Highlife is originally a Ghanian style of music that rose to prominence in the early 20th century by using the rhythms, melodies and sensibility of traditional Akan music played on popular western instruments.
Olaiya is often credited with contributing to the structure of Nigeria’s music industry, having become one of the country's first widely successful artists during the 1960s within the genre.
As a boy, Olaiaya learned how to play the French Horn and Bombardon, which eventually lead to his exploration of various other instruments including the trumpet and the saxophone. After rejecting the chance to pursue an education in Civil Engineering at Howard University, Olaiya went the route of music and played alongside the Sammy Akpabot Band while also leading the Old Lagos City Orchestra with his trumpet. In 1954, he broke away from the Bobby Benson Jam Orchestra in order to start his own troupe called the Cool Cats, which was later renamed as the All-Star.

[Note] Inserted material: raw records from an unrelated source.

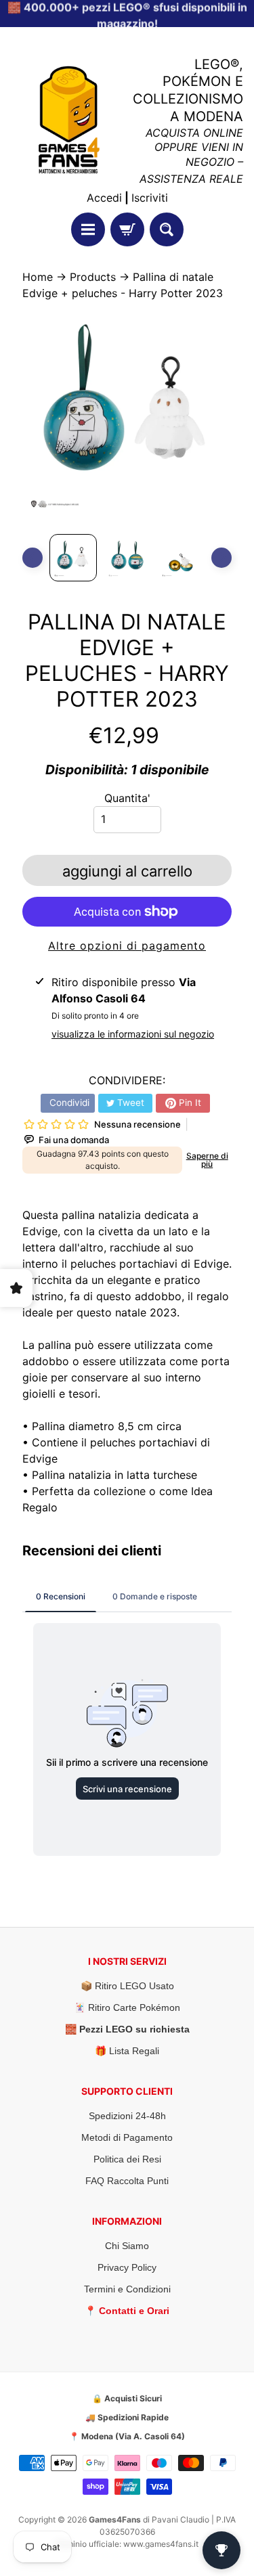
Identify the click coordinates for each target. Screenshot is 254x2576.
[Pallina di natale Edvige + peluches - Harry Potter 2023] (73, 557)
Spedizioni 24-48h (127, 2115)
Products (93, 277)
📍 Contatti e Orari (127, 2310)
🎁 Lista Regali (127, 2050)
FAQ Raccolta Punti (127, 2180)
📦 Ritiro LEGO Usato (127, 1985)
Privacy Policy (127, 2267)
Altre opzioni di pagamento (127, 945)
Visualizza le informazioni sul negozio (132, 1034)
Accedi (104, 197)
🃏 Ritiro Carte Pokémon (127, 2007)
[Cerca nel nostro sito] (167, 229)
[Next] (221, 558)
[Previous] (32, 558)
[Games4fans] (69, 120)
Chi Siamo (127, 2245)
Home (37, 277)
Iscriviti (149, 197)
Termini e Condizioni (127, 2289)
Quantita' (127, 798)
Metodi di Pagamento (127, 2137)
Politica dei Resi (127, 2159)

Throughout the '60s his discography grew tremendously as the artist began to explore his own musicality, much of his material having been reissued for his fans for years to come. Throughout his career, the "Taxi Driver" and "Baby Mi Da (Baby Jowo)" singer performed alongside Louis Armstrong, performed for Queen Elizabeth II at a Lagos state ball, and he even once served as the President of the Nigerian Union of Musicians.
Olaiya's life and work are still prominently celebrated by Nigerian music fans and beyond. His legacy of excellence in music and worldwide impact through instrumentation will live imminently.
Details regarding a memorial service for Olaiya have yet to be announced.